No further questions from either Auckland Crown solicitor Alysha McClintock or defence lawyer Ron Mansfield KC. Mechanical engineer Andrew McGregor is free to go.
Mansfield tells the court he has a witness ready to go, who has travelled here and whose evidence is set to be very short.
Mansfield has called Regina Gay Haysom.
Mansfield is leading her evidence.
Haysom lives in Ōrere Point near Auckland's southern border, on the entrance to the Firth of Thames.
She used to run a business called Body Shots Photography.
In March 2010, Hanna contracted with her business to provide a number of photos of herself for the purposes of a surprise present for her husband? asks Mansfield.

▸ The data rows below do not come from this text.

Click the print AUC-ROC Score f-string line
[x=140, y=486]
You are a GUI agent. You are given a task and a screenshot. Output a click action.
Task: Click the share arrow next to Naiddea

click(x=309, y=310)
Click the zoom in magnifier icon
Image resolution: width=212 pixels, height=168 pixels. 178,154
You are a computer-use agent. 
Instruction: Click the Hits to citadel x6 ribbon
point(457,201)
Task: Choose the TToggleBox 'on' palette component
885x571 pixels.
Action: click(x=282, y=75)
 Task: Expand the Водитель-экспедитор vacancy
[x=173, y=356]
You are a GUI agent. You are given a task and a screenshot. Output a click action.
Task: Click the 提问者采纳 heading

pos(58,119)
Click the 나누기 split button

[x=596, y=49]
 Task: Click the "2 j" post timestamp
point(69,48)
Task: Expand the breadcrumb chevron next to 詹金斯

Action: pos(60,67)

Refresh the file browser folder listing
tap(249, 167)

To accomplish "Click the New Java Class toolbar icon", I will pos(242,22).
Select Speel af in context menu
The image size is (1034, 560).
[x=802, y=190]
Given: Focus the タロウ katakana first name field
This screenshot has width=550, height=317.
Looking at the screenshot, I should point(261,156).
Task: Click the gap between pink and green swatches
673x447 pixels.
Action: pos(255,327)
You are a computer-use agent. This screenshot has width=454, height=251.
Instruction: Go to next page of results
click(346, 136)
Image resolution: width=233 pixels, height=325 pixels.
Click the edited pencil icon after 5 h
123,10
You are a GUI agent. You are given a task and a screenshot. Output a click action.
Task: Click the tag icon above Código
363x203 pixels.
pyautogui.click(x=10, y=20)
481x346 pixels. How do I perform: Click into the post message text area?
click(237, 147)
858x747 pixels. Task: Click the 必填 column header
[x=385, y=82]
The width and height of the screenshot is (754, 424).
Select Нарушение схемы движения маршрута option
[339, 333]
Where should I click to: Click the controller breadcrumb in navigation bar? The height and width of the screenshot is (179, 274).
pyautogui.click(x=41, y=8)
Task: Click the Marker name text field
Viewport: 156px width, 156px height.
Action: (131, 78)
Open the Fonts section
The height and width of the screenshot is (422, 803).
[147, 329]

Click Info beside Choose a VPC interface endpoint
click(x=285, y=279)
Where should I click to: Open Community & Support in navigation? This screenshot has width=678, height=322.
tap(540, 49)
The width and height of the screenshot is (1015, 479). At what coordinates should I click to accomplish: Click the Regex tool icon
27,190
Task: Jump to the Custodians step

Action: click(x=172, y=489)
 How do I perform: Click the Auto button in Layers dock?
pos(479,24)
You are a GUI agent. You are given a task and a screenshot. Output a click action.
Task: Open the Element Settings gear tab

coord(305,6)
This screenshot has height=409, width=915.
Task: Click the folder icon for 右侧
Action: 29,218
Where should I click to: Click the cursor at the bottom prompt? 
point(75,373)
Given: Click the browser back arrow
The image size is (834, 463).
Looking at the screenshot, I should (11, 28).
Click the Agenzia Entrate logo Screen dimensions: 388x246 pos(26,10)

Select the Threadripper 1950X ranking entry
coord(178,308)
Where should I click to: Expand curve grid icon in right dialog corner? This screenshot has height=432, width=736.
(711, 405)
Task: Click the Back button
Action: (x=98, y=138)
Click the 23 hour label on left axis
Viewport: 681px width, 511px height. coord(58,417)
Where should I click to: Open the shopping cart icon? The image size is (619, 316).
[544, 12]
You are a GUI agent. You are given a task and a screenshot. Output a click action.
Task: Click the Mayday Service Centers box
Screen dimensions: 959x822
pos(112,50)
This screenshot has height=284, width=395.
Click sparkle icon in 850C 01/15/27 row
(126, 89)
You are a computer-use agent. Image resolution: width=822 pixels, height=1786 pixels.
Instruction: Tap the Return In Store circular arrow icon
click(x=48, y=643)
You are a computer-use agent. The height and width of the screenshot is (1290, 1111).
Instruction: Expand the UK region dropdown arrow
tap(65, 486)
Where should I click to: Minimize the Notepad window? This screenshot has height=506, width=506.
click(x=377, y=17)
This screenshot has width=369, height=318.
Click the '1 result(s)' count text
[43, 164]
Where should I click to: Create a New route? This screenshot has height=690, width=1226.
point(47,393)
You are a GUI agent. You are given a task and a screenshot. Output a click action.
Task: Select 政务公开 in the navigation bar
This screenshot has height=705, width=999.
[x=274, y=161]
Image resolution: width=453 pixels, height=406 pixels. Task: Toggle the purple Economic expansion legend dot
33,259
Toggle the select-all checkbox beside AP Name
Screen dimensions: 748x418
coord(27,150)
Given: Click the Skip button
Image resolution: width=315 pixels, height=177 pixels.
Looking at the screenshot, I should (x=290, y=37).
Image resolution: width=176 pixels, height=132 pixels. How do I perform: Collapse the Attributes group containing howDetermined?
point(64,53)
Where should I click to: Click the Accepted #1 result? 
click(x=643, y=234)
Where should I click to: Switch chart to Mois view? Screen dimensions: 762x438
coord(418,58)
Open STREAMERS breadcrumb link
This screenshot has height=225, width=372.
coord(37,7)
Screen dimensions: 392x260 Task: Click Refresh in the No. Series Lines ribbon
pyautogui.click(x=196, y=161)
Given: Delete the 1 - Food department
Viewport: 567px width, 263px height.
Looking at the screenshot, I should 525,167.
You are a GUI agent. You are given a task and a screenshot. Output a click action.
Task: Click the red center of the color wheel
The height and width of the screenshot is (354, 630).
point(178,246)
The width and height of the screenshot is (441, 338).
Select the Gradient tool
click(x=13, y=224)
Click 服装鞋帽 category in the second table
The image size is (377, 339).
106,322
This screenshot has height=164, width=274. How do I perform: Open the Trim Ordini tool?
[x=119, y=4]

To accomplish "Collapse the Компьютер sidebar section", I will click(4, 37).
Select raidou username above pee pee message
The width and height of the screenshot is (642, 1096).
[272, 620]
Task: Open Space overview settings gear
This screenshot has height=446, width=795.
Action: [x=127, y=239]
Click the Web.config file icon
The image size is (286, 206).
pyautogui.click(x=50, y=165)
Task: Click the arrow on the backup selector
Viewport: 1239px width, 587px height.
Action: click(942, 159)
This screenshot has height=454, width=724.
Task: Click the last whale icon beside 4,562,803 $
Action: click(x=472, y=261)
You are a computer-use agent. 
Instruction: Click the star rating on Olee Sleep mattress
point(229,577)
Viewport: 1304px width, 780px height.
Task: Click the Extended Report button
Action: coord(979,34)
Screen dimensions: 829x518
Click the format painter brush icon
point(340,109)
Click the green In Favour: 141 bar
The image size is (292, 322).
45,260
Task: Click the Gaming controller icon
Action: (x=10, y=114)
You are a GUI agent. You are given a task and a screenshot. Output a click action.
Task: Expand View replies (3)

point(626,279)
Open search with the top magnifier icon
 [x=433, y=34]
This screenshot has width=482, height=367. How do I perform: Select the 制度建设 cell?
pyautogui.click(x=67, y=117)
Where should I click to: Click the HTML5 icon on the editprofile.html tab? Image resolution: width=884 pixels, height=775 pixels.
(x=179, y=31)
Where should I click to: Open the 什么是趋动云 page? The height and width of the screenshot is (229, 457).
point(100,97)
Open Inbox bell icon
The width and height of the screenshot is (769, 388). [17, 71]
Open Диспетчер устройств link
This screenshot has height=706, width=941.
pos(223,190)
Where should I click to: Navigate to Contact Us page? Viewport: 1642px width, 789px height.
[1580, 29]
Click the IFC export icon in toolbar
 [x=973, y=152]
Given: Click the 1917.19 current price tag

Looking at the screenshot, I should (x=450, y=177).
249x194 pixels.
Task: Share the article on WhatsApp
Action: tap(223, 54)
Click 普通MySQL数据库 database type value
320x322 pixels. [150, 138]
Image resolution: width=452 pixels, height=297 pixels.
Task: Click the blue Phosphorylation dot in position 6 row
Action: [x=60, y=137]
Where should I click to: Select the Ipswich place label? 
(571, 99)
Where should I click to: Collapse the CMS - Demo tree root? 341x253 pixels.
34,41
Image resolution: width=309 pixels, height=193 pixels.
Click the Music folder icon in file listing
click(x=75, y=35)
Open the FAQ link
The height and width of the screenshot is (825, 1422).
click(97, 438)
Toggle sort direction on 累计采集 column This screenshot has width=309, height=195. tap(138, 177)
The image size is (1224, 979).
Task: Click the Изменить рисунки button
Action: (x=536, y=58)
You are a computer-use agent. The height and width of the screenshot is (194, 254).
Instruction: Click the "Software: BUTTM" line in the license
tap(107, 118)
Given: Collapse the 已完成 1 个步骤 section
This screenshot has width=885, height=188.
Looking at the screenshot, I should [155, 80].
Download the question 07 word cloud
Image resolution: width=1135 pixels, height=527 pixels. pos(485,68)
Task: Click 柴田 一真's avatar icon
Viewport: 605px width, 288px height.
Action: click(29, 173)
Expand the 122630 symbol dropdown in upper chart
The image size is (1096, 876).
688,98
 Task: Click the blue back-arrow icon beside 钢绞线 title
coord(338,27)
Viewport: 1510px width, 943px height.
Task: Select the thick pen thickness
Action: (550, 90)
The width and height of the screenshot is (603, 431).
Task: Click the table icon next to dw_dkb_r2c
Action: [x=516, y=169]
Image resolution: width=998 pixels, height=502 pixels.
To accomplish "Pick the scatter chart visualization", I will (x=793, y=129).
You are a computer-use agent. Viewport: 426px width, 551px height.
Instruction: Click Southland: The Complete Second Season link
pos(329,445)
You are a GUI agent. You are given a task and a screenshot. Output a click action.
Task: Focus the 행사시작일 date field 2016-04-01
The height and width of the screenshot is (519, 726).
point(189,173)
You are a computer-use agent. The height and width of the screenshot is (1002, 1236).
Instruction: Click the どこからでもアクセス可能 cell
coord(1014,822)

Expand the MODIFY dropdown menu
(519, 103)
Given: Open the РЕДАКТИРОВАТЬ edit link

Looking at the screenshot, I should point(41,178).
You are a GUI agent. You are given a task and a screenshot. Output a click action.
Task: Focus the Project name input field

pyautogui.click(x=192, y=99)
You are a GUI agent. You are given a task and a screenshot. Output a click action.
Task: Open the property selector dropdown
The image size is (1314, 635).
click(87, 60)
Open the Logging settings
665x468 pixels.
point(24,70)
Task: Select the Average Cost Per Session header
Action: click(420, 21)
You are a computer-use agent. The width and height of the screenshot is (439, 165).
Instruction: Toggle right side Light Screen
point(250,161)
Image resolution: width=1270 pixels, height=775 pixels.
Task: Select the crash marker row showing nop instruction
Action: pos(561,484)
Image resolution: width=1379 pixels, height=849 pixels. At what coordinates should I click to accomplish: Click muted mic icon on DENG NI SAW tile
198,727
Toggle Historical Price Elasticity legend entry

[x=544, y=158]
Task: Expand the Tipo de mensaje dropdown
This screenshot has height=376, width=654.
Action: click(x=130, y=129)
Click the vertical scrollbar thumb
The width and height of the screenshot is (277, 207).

"Yes, that's what the record said," Haysom says.
She attended a shoot and Haysom produced a booklet of photographs.
There were two wall portraits, each more than a metre both horizontally and vertically, and framed, Haysom confirms.
That concludes her evidence-in-chief.
Auckland Crown solicitor Alysha McClintock, in cross-examination, asks Haysom what year the photographs were taken.
It was 2010, Haysom confirms.
No further questions.
Mansfield confirms it was March 2010.
"I think they were all ready by her husband's birthday. I think that was the purpose," Haysom says.
Justice Graham Lang calls it a day. We will resume at 10am tomorrow but the trial will not sit on Thursday.